|GryffindorJ (gryffindorj) wrote in loveandwar,|
@ 2008-03-21 11:00:00
|Current music:||King of Pain|
torino10154 is sick and gryffindorj is
hung over babysitting so this is our quick attempt at meta. Below the cut is a discussion of JKR's misunderstanding of her own characters.
Many of us believe we know Severus Snape well. His personality, his motivations, what sort of tea he would drink-certainly without sugar. In October, Melissa Anelli of the Leaky Cauldron participated in a webchat with the Washington Post. Torino asked her this . . .
Torino: Is Rowling's opinion of the characters the only one that matters or are they open to interpretation by the readers?
To which she replied:
Melissa Anelli: I think that her opinion matters more than any other reader's does, but that doesn't mean we aren't free to imagine the characters in the ways we wish. As long as we don't insist she's wrong about her own characters, you know? It's fun to imagine them in different ways.
Of course, the meat of the answer is that we can't insist she is wrong about her characters. We think she is. We use Severus as an example but in actuality it is Lily we are questioning. JKR said Lily could have grown to love Snape if he hadn't been so obsessed with Dark Magic.
Perhaps we are alone on this but what exactly are young Canon Snape's selling points?
Lets discard his physical attributes as clearly a person can be greasy haired or ill dressed and still be a pleasant human being. So lets focus on his personality.
He loves Lily which is all well and good for a forward moving relationship, but she was a "popular girl" so his affections were not the only ones. Based on some of his sarcastic lines he probably does have a wicked sense of humor. His dealings with people who aren't Lily do seem to suggest an anti-social nature. Or if not then just a very large personal space.
As for talent, he is a most talented potions master. Based on his DADA OWL he was also very concerned with doing well. We hesitate to say he was gifted. There were certainly other more celebrated minds at Hogwarts the same time as him. We admit a fair bit of confusion over the altered Potions book-whether it was entirely his work or not. But even so, Slughorn prattled on to Harry about what a natural Lily was. Which came first then, Snape's love of Potions or his ability to keep up with Lily?
He knew Lily from the time they were both about 10. He apparently was already practicing quite a bit of magic by the time he got to Hogwarts, if Sirius is to be believed when he said Snape knew more curses and hexes than most seventh years.
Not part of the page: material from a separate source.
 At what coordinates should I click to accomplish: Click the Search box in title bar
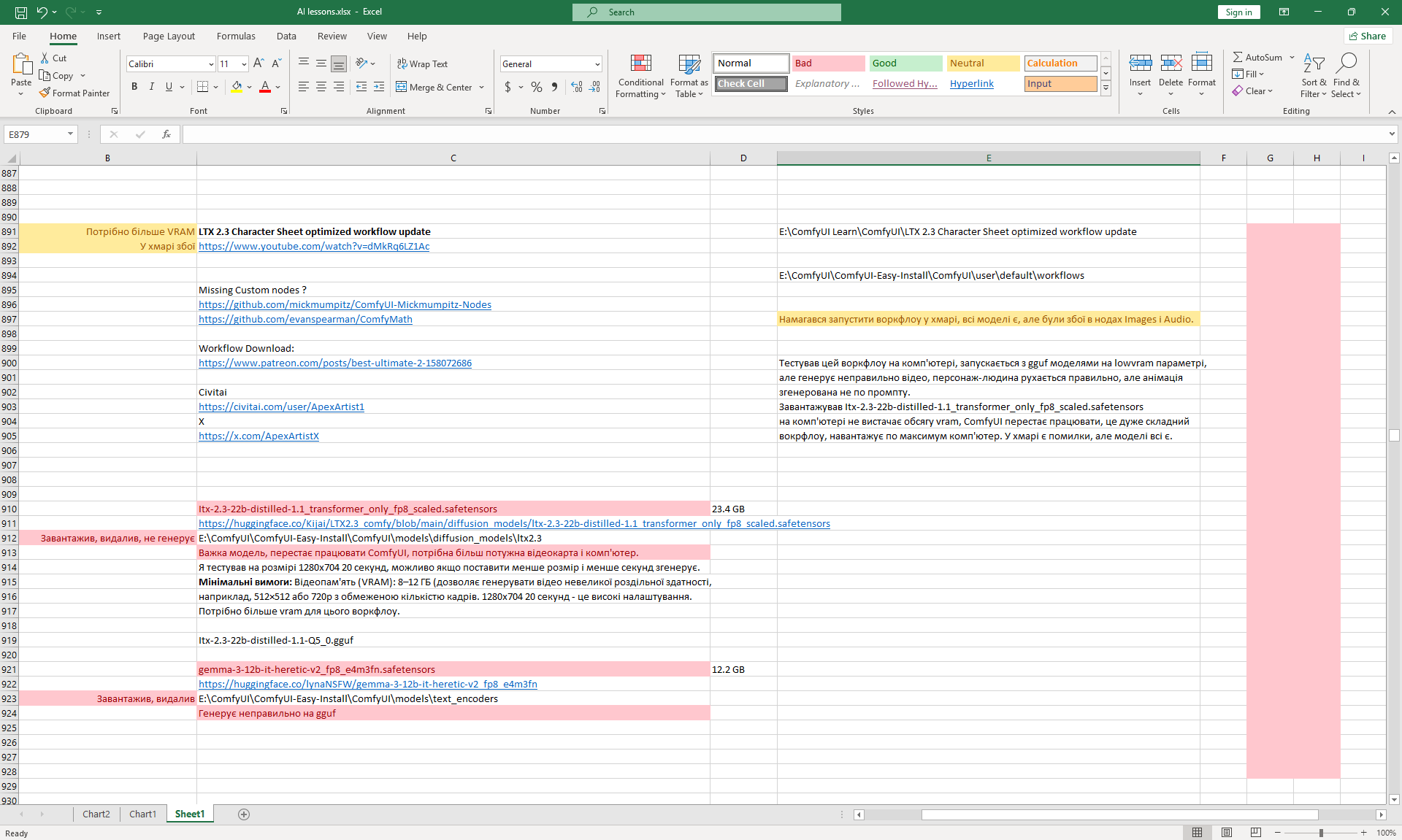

So shouldn't Lily's opinion of Snape have already been turned against his darker side long before the scene in Snape's Worst Memory? She is clearly already amused with James at Snape's expense in that scene..
Lily's opportunity to fall in love with Snape possibly came and went by their second encounter, when he caused the branch to fall on Petunia. Their first meeting was clearly just a misunderstanding: she didn't know what his calling her a witch meant to him. But even accidental magic as we believe is the case with the branch (oh, he thought about it falling all right, but we don't believe he intended it to happen) suggests his darker nature.
They are separated into two different houses. Not just any two houses but houses that have a rivalry as old as the founders. This means they have one class together the first two years of their education. This also means they do not share so much as a single meal together. Lily lives in a house where by definition alone a Slytherin is not worth the time of day.
So which of his charms was she meant to love? He has not money, charm, or a pleasant appearance.
It seems a real life example of the lines from Much Ado About Nothing, Act V, Scene II:
Benedick: And, I pray thee now, tell me for
which of my bad parts didst thou first fall in love with me?
Beatrice: For them all together; which maintained so politic
a state of evil that they will not admit any good
part to intermingle with them. But for which of my
good parts did you first suffer love for me?
Benedick: Suffer love! a good epithet! I do suffer love
indeed, for I love thee against my will.
Of course, if one brings James into the equation, the scales are tipped extraordinarily in his favor. Popular, handsome, moneyed, talented and always around. James was an incredible bully and Lily informs him that he and Snape are equal in that regard.
We would suggest Snape had little with which to win Lily, only her friendship. An appreciation for Snape generally comes with more mature audiences not adolescent girls, which Lily is an adolescent in the majority of those memories. How Rowling could suggest Lily would ever fall in love with Snape is astounding. And for us proves that she really doesn't understand her characters as well as fandom does.